A vulnerability in ChatGPT, identified by researcher Johann Rehberger, allows malicious actors to hijack the AI memory settings to continuously siphon data. OpenAI has taken steps to fix the problem but acknowledges the ongoing risk associated with prompt injections.
Interference with Memory Capabilities
The AI's memory function, designed to enhance interactions by remembering user details, has been exploited. By embedding harmful commands in non-trusted sources, such as emails or documents, attackers can manipulate ChatGPT to store and propagate incorrect data through indirect prompt injections.
During a demonstration, Rehberger managed to deceive ChatGPT into saving fabricated user details, leading to a steady data outflow to an external server when the AI accessed a harmful image link.
OpenAI's Countermeasures and Precautions for Users
In response to the breach, OpenAI applied a corrective measure to prevent misuse of memories.
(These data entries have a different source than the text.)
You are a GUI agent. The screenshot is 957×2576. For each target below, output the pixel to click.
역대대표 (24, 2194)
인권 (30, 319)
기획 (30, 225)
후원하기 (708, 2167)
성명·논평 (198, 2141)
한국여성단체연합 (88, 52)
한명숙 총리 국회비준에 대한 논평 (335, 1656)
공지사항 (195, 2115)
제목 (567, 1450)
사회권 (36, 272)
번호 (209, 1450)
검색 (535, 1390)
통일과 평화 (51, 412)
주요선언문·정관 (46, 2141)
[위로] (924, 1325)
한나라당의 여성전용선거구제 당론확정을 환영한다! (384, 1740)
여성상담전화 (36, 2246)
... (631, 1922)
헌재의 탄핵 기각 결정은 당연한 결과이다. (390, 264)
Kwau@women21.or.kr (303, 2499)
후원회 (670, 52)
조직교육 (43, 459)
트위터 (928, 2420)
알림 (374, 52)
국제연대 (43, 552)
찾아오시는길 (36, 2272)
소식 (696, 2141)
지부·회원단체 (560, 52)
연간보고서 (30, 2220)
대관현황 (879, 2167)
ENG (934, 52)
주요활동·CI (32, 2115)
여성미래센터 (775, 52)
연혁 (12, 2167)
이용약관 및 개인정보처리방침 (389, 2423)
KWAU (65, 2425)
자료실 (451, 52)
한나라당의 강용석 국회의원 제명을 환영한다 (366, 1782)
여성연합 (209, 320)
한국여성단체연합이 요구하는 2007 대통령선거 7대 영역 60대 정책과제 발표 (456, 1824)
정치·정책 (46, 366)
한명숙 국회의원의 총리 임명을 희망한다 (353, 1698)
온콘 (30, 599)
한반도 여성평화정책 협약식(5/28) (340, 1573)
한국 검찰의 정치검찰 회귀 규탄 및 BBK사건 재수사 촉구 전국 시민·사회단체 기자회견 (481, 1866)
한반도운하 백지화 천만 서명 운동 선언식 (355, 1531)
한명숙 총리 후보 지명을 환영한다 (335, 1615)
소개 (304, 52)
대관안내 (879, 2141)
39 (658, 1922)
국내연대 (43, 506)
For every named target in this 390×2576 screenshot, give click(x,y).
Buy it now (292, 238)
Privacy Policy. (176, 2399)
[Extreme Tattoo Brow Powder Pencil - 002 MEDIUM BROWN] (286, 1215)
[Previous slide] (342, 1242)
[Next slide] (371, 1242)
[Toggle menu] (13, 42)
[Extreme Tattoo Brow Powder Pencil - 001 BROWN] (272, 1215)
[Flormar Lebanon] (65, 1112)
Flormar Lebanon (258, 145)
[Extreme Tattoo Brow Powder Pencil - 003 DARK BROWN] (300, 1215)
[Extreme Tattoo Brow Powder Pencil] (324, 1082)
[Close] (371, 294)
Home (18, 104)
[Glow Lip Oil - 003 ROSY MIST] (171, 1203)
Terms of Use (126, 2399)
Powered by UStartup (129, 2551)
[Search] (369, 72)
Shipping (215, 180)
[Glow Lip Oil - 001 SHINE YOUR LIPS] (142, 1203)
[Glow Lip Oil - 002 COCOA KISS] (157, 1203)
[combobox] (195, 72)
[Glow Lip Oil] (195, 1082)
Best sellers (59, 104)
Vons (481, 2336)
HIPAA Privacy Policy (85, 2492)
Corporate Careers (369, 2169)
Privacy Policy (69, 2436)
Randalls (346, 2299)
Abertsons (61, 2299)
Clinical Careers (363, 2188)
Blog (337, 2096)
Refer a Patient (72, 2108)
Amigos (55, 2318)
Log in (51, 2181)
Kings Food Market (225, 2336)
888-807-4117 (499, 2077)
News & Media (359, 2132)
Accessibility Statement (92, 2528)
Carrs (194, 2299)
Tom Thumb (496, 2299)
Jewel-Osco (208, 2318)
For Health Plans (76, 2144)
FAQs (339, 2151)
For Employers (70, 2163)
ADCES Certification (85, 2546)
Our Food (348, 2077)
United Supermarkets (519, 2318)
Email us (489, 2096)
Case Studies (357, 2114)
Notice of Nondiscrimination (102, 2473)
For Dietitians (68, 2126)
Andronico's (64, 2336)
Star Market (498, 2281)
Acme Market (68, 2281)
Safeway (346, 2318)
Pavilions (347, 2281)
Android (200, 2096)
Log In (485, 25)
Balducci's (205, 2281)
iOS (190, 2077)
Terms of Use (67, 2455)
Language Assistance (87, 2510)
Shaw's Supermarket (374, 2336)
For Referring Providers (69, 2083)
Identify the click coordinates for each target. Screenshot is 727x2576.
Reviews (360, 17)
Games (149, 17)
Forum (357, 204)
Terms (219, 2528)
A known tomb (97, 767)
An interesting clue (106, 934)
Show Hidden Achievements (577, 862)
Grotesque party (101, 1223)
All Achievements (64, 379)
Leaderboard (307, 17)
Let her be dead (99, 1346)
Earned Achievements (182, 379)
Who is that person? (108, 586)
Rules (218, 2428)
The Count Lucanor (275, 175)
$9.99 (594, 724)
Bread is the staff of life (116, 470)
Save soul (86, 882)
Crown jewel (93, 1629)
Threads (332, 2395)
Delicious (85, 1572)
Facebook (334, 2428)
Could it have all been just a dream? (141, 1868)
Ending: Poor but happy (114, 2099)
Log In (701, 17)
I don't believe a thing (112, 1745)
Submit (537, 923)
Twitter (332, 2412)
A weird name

Despite efforts to mitigate this issue, prompt injections that alter long-term information remain a possibility. To counteract potential threats, users should keep an eye on stored data for unauthorized entries and continuously check session logs for unexpected memory updates.
OpenAI provides resources to help users manage memory settings and protect their data. Rehberger's examination of this vulnerability extended to various exploit scenarios, including apps, document uploads, and web browsing. In one test, a Google Doc linked in a conversation altered the memory settings of ChatGPT through prompt injection.
In his accompanying video, Rehberger shows the creation of false memories via this method. A separate test with image analysis also demonstrated how memory could be manipulated during processing. Browsing via Bing initially resisted manipulation, but specific strategies eventually circumvented defenses.
AI Security Considerations
OpenAI categorized the reported flaw as a “Model Safety Issue” rather than a security vulnerability. Rehberger contends that the manipulation and erasure of memories compromise user interaction integrity and should be considered a security threat.
As preventative measures, he suggests avoiding automatic tool activation with untrusted data, requiring user consent for high-risk actions, and limiting memory changes. Routine reviews of ChatGPT's memory are recommended to catch unexpected alterations.